● **TASK GOAL**: Reproduce the k-nearest neighbor text from "THE NAÏVE BAYES" to "did not Appear.", and switch every "categorical" to "discrete".

— START SOURCE DOCUMENT —

STRENGTHS AND WEAKNESSES OF THE K-NEAREST NEIGHBOR
ALGORITHM
• Strengths:
– Simplicity. Requires no assumptions as to the form of the
model, few assumptions about parameters.
– Only one parameter estimated (k)
– Performs well where there is a large training database, or many
combinations of predictor variables
• Weaknesses:
– Provides no information on which predictors are most effective
in making a good classification
– Long computational times; number of records required
increases faster than linearly

THE NAÏVE BAYES METHOD
• Similar to k-Nearest Neighborhood but, restricted to

situations in which all predictor variables are categorical
• Example: Spam filtering, based on categorical values
Word Appeared and Word did not Appear.

— END SOURCE DOCUMENT —
— START DATA PROVIDED —

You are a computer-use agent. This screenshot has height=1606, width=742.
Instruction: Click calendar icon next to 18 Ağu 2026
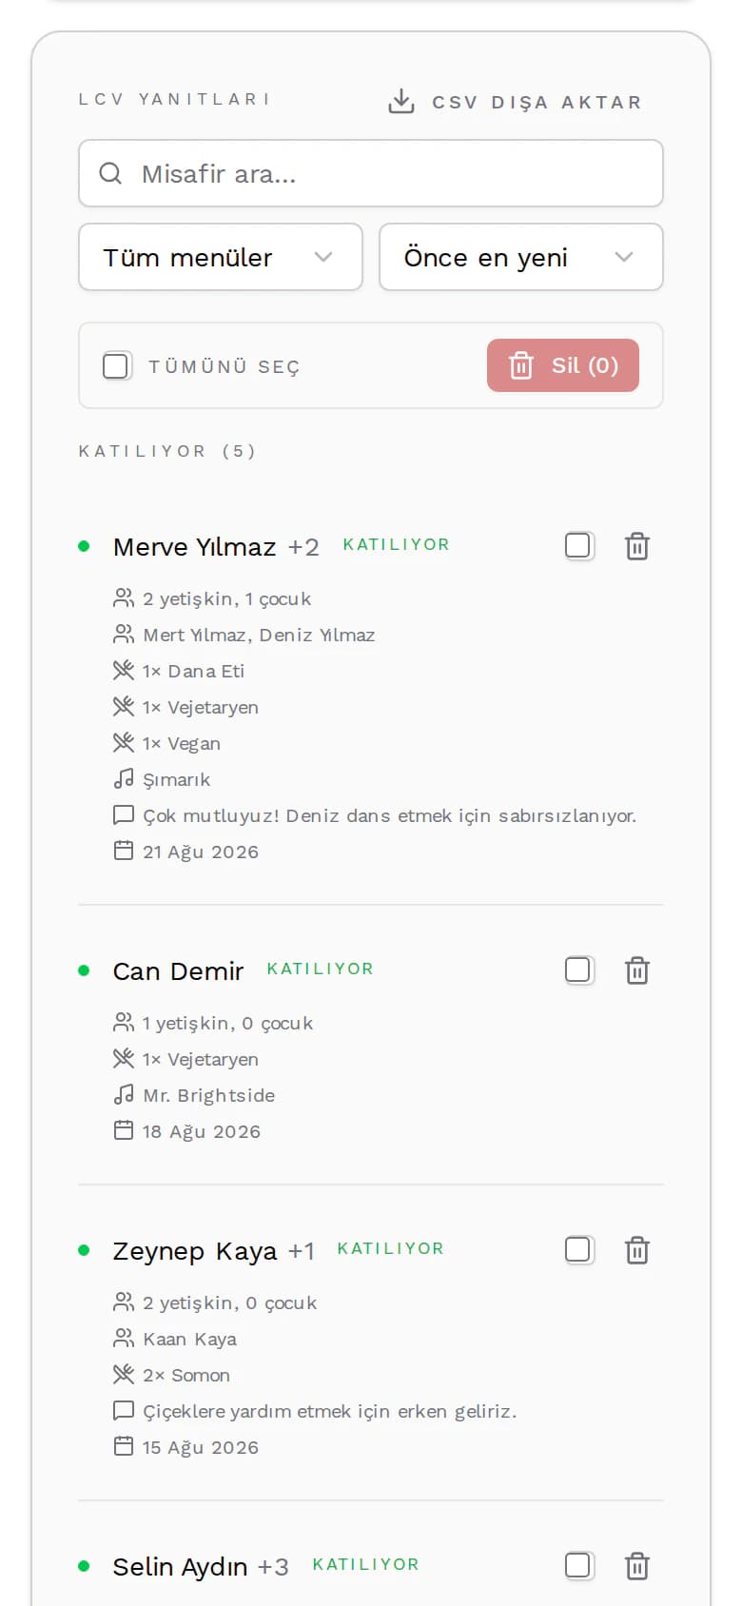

— END DATA PROVIDED —

● **RESULT OF THIS EXERCISE**:
THE NAÏVE BAYES METHOD
• Similar to k-Nearest Neighborhood but, restricted to

situations in which all predictor variables are discrete
• Example: Spam filtering, based on discrete values
Word Appeared and Word did not Appear.